## Passage to read

BEGIN

DeepSeek, a Chinese AI startup, has made waves in the technology sector both domestically and internationally, marking a significant breakthrough in the industry. Founded by Liang Wenfeng and composed of a small team of 139 engineers and researchers, DeepSeek is capturing attention with its innovative approach and impressive technical achievements. In comparison, larger companies like OpenAI and Anthropic boast teams of 1,200 and over 500 researchers, respectively.
Despite its smaller size, DeepSeek stands out by emphasizing qualities such as “no external funding,” “founder as a card-carrying tycoon,” and “team members all graduates from top Chinese universities like Tsinghua and Peking University.” The company has emerged as a notable player in the AI startup scene.
In December 2024, DeepSeek unveiled its latest open-source model, V3, which has shown exceptional performance in evaluations. It has not only surpassed top open-source models like Alibaba’s Qwen2.5-72B and Meta’s Llama 3.1-405B, but it also competes favorably with leading closed-source models such as GPT-4o and Claude 3.5-Sonnet.

END

## The data
BEGIN

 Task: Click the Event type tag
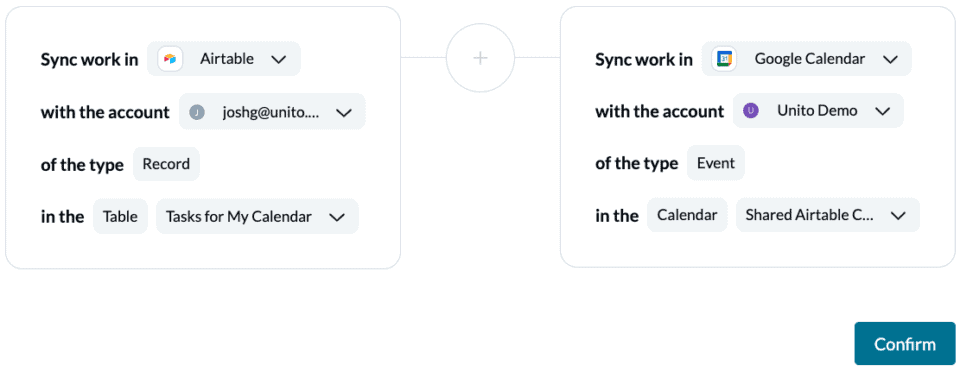coord(716,163)
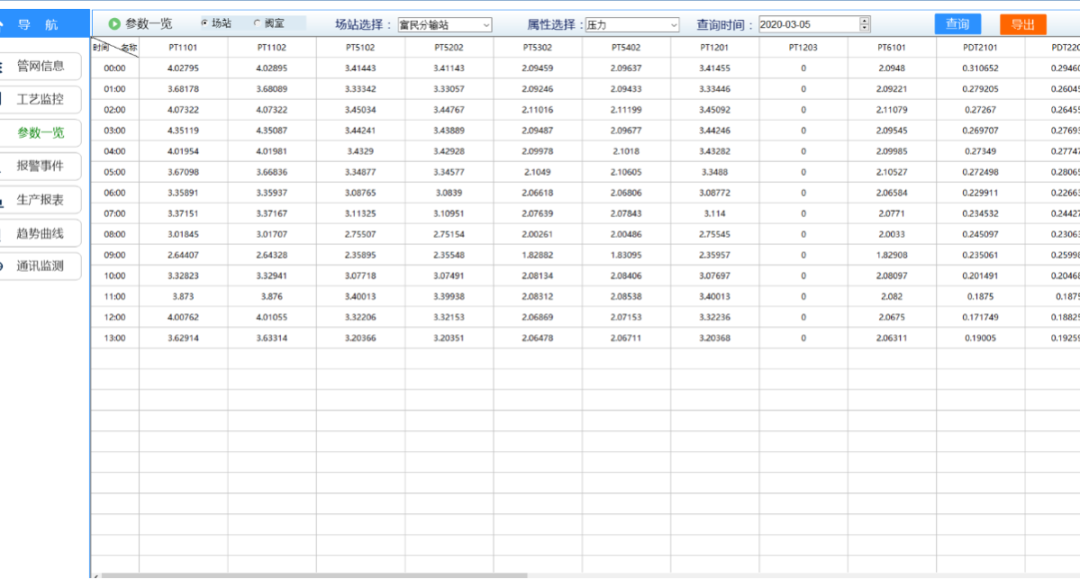Click the PT1101 column header
This screenshot has width=1080, height=579.
(x=183, y=48)
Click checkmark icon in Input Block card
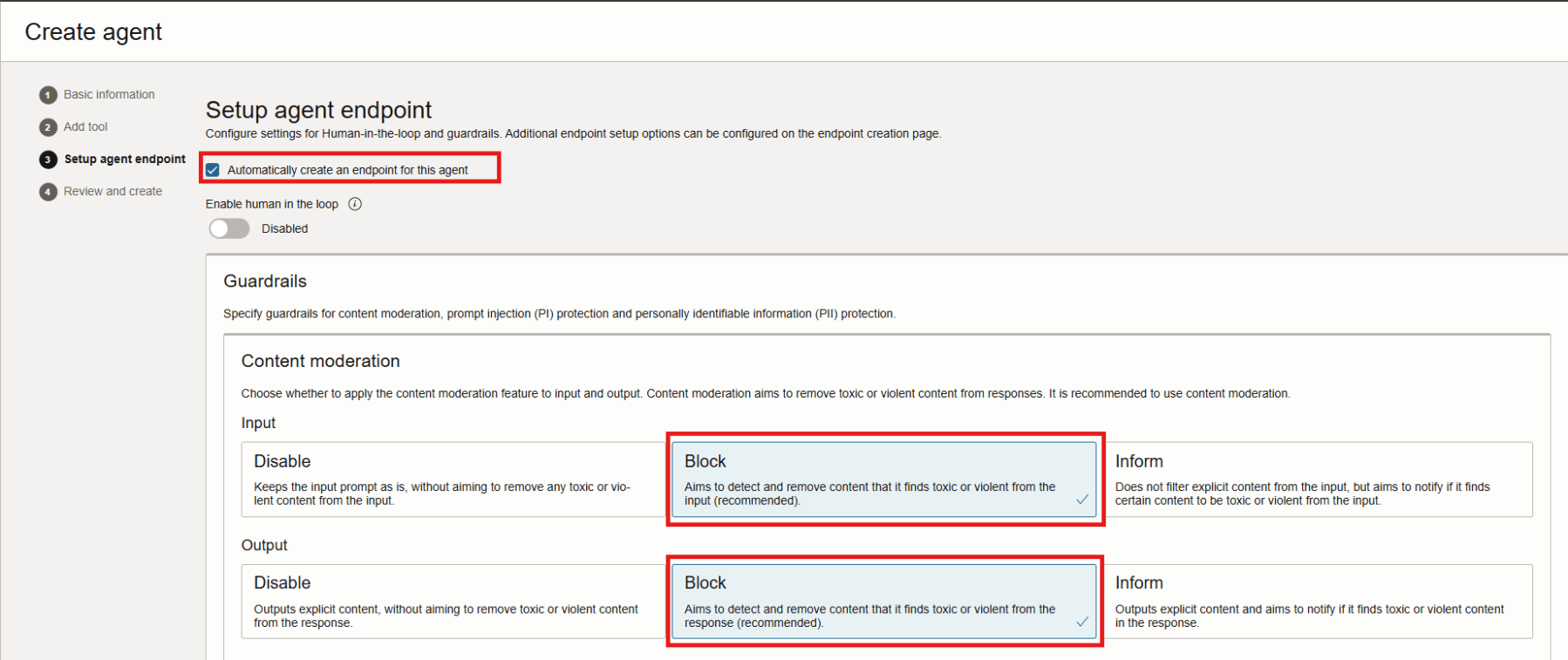 coord(1081,500)
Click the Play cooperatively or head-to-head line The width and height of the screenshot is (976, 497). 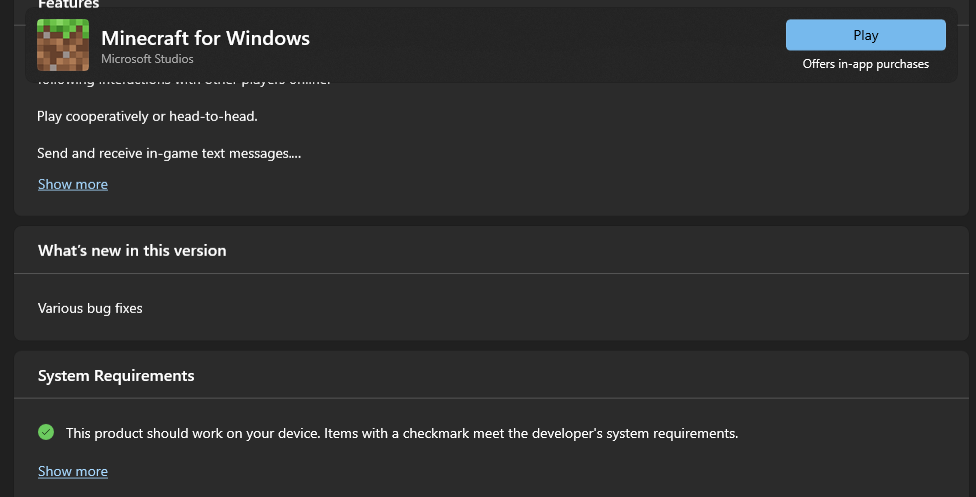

END

## Check your understanding
#1 According to the DeepSeek text, how many engineers and researchers make up DeepSeek's team?
#2 Pick up the DeepSeek text after its final sentence and continue it.
The records have nothing to do with the DeepSeek text.

## Answers for the exercise
#1 139

#2
One striking aspect of the DeepSeek V3 model is its complete open-source release post-launch and its significantly lower training costs compared to its competitors. According to data from SemiAnalysis, while training the OpenAI GPT-4 cost around $63 million, the cost for DeepSeek V3 is less than one-tenth of that amount.
Moreover, DeepSeek completed the training of its V3 model on just 2,000 NVIDIA H800 GPUs, a stark contrast to the hundreds of thousands of GPUs typically used by larger Silicon Valley firms. This milestone breaks down barriers in the development of domestic large-scale models, showcasing that high-quality data and superior algorithms can yield high-performance models even with limited computational resources.
Andrej Karpathy, a founding member of OpenAI, expressed admiration for DeepSeek’s performance, stating that the V3 model outperforms Llama3’s strongest variant while using only a fraction of the resources. He remarked, “In the future, we might not need massive GPU clusters anymore.”
Meta scientist Tian Yuandong was equally impressed, highlighting the model’s capabilities, saying, “FP8 pre-training, MoE, powerful performance on a very limited budget, extracting guidance from CoT… wow! This is great work!”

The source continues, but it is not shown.